- RECORDS FOR THE EXERCISE

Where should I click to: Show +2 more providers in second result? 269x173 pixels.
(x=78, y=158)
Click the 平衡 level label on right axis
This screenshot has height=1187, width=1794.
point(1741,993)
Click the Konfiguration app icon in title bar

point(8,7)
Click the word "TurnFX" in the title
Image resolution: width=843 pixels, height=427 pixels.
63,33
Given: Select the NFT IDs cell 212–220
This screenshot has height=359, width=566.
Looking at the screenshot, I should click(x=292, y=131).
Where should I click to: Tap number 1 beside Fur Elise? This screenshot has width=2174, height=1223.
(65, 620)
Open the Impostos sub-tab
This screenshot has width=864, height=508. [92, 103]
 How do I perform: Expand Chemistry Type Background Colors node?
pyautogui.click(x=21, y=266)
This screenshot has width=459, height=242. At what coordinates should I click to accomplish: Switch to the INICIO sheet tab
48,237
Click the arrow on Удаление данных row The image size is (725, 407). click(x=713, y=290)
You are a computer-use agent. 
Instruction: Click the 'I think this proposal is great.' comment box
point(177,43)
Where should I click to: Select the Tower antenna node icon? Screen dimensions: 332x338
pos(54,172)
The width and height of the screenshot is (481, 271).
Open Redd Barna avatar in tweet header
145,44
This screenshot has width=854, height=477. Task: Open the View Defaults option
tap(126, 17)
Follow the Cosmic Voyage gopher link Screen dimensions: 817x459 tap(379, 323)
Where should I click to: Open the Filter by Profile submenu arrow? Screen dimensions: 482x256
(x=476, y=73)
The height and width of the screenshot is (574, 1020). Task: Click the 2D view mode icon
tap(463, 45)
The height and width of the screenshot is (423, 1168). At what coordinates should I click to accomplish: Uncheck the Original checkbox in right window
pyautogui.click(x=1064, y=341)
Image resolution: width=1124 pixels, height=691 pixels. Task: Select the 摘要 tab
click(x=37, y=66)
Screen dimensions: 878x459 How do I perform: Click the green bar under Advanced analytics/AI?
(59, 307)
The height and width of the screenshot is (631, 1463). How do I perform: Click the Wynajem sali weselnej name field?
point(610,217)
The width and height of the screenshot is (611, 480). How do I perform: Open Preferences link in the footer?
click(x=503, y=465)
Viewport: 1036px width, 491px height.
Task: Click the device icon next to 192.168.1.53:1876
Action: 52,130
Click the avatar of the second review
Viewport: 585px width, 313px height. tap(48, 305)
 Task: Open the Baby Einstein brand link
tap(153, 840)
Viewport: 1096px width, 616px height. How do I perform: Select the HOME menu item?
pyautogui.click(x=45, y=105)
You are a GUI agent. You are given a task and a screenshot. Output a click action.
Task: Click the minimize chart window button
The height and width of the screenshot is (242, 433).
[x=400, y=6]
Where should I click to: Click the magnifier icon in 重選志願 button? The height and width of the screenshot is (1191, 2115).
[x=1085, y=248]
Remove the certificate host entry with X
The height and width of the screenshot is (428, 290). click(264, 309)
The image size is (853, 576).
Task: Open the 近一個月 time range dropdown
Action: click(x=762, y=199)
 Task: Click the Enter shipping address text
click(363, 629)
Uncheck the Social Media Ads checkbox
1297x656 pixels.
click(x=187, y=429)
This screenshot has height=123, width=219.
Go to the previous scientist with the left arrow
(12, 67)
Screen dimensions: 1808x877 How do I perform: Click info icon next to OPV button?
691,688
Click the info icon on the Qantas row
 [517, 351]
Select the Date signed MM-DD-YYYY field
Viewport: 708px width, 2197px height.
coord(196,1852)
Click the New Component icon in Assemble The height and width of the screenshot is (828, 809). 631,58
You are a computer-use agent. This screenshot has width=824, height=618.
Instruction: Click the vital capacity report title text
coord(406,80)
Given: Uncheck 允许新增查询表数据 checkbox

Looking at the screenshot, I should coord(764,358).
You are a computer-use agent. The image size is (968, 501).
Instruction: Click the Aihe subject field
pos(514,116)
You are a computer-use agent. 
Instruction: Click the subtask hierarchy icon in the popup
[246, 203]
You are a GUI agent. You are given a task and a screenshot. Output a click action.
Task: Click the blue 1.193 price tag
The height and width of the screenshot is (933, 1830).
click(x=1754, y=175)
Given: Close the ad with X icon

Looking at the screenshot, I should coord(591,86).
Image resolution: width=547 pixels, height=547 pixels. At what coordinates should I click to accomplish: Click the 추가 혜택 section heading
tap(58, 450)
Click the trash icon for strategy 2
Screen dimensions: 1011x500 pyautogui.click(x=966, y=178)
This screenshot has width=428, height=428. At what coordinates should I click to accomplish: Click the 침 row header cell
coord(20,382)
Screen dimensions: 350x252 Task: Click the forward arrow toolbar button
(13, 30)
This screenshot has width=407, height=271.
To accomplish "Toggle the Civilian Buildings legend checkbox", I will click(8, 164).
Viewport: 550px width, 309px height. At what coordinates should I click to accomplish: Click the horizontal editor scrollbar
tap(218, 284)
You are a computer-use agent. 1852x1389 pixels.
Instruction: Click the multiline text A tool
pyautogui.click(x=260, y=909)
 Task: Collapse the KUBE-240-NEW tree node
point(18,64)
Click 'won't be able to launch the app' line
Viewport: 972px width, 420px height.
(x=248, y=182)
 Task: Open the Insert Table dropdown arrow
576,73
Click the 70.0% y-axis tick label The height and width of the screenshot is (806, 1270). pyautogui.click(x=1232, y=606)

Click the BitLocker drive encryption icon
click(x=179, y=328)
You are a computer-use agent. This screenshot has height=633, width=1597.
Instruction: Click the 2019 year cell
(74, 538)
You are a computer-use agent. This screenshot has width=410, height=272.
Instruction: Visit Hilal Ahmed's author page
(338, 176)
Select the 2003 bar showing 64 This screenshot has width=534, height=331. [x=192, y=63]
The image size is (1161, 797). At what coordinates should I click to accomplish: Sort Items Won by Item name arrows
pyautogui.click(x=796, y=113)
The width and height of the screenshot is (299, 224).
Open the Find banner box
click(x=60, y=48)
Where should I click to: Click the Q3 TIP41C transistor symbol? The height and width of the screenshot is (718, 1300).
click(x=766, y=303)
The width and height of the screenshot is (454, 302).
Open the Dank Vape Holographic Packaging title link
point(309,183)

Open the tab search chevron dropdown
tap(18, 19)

- TASK OBJECTIVE
Reproduce each of the records above line for line, leaving nothing out and changing nothing.

- EXERCISE ANSWER
Where should I click to: Show +2 more providers in second result? 269x173 pixels.
(x=78, y=158)
Click the 平衡 level label on right axis
This screenshot has height=1187, width=1794.
point(1741,993)
Click the Konfiguration app icon in title bar

point(8,7)
Click the word "TurnFX" in the title
Image resolution: width=843 pixels, height=427 pixels.
63,33
Given: Select the NFT IDs cell 212–220
This screenshot has height=359, width=566.
Looking at the screenshot, I should click(x=292, y=131).
Where should I click to: Tap number 1 beside Fur Elise? This screenshot has width=2174, height=1223.
(65, 620)
Open the Impostos sub-tab
This screenshot has width=864, height=508. [92, 103]
 How do I perform: Expand Chemistry Type Background Colors node?
pyautogui.click(x=21, y=266)
This screenshot has width=459, height=242. At what coordinates should I click to accomplish: Switch to the INICIO sheet tab
48,237
Click the arrow on Удаление данных row The image size is (725, 407). click(x=713, y=290)
You are a computer-use agent. 
Instruction: Click the 'I think this proposal is great.' comment box
point(177,43)
Where should I click to: Select the Tower antenna node icon? Screen dimensions: 332x338
pos(54,172)
The width and height of the screenshot is (481, 271).
Open Redd Barna avatar in tweet header
145,44
This screenshot has width=854, height=477. Task: Open the View Defaults option
tap(126, 17)
Follow the Cosmic Voyage gopher link Screen dimensions: 817x459 tap(379, 323)
Where should I click to: Open the Filter by Profile submenu arrow? Screen dimensions: 482x256
(x=476, y=73)
The height and width of the screenshot is (574, 1020). Task: Click the 2D view mode icon
tap(463, 45)
The height and width of the screenshot is (423, 1168). At what coordinates should I click to accomplish: Uncheck the Original checkbox in right window
pyautogui.click(x=1064, y=341)
Image resolution: width=1124 pixels, height=691 pixels. Task: Select the 摘要 tab
click(x=37, y=66)
Screen dimensions: 878x459 How do I perform: Click the green bar under Advanced analytics/AI?
(59, 307)
The height and width of the screenshot is (631, 1463). How do I perform: Click the Wynajem sali weselnej name field?
point(610,217)
The width and height of the screenshot is (611, 480). How do I perform: Open Preferences link in the footer?
click(x=503, y=465)
Viewport: 1036px width, 491px height.
Task: Click the device icon next to 192.168.1.53:1876
Action: 52,130
Click the avatar of the second review
Viewport: 585px width, 313px height. tap(48, 305)
 Task: Open the Baby Einstein brand link
tap(153, 840)
Viewport: 1096px width, 616px height. How do I perform: Select the HOME menu item?
pyautogui.click(x=45, y=105)
You are a GUI agent. You are given a task and a screenshot. Output a click action.
Task: Click the minimize chart window button
The height and width of the screenshot is (242, 433).
[x=400, y=6]
Where should I click to: Click the magnifier icon in 重選志願 button? The height and width of the screenshot is (1191, 2115).
[x=1085, y=248]
Remove the certificate host entry with X
The height and width of the screenshot is (428, 290). click(264, 309)
The image size is (853, 576).
Task: Open the 近一個月 time range dropdown
Action: click(x=762, y=199)
 Task: Click the Enter shipping address text
click(363, 629)
Uncheck the Social Media Ads checkbox
1297x656 pixels.
click(x=187, y=429)
This screenshot has height=123, width=219.
Go to the previous scientist with the left arrow
(12, 67)
Screen dimensions: 1808x877 How do I perform: Click info icon next to OPV button?
691,688
Click the info icon on the Qantas row
 [517, 351]
Select the Date signed MM-DD-YYYY field
Viewport: 708px width, 2197px height.
coord(196,1852)
Click the New Component icon in Assemble The height and width of the screenshot is (828, 809). 631,58
You are a computer-use agent. This screenshot has width=824, height=618.
Instruction: Click the vital capacity report title text
coord(406,80)
Given: Uncheck 允许新增查询表数据 checkbox

Looking at the screenshot, I should coord(764,358).
You are a computer-use agent. The image size is (968, 501).
Instruction: Click the Aihe subject field
pos(514,116)
You are a computer-use agent. 
Instruction: Click the subtask hierarchy icon in the popup
[246, 203]
You are a GUI agent. You are given a task and a screenshot. Output a click action.
Task: Click the blue 1.193 price tag
The height and width of the screenshot is (933, 1830).
click(x=1754, y=175)
Given: Close the ad with X icon

Looking at the screenshot, I should coord(591,86).
Image resolution: width=547 pixels, height=547 pixels. At what coordinates should I click to accomplish: Click the 추가 혜택 section heading
tap(58, 450)
Click the trash icon for strategy 2
Screen dimensions: 1011x500 pyautogui.click(x=966, y=178)
This screenshot has width=428, height=428. At what coordinates should I click to accomplish: Click the 침 row header cell
coord(20,382)
Screen dimensions: 350x252 Task: Click the forward arrow toolbar button
(13, 30)
This screenshot has width=407, height=271.
To accomplish "Toggle the Civilian Buildings legend checkbox", I will click(8, 164).
Viewport: 550px width, 309px height. At what coordinates should I click to accomplish: Click the horizontal editor scrollbar
tap(218, 284)
You are a computer-use agent. 1852x1389 pixels.
Instruction: Click the multiline text A tool
pyautogui.click(x=260, y=909)
 Task: Collapse the KUBE-240-NEW tree node
point(18,64)
Click 'won't be able to launch the app' line
Viewport: 972px width, 420px height.
(x=248, y=182)
 Task: Open the Insert Table dropdown arrow
576,73
Click the 70.0% y-axis tick label The height and width of the screenshot is (806, 1270). pyautogui.click(x=1232, y=606)

Click the BitLocker drive encryption icon
click(x=179, y=328)
You are a computer-use agent. This screenshot has height=633, width=1597.
Instruction: Click the 2019 year cell
(74, 538)
You are a computer-use agent. This screenshot has width=410, height=272.
Instruction: Visit Hilal Ahmed's author page
(338, 176)
Select the 2003 bar showing 64 This screenshot has width=534, height=331. [x=192, y=63]
The image size is (1161, 797). At what coordinates should I click to accomplish: Sort Items Won by Item name arrows
pyautogui.click(x=796, y=113)
The width and height of the screenshot is (299, 224).
Open the Find banner box
click(x=60, y=48)
Where should I click to: Click the Q3 TIP41C transistor symbol? The height and width of the screenshot is (718, 1300).
click(x=766, y=303)
The width and height of the screenshot is (454, 302).
Open the Dank Vape Holographic Packaging title link
point(309,183)

Open the tab search chevron dropdown
tap(18, 19)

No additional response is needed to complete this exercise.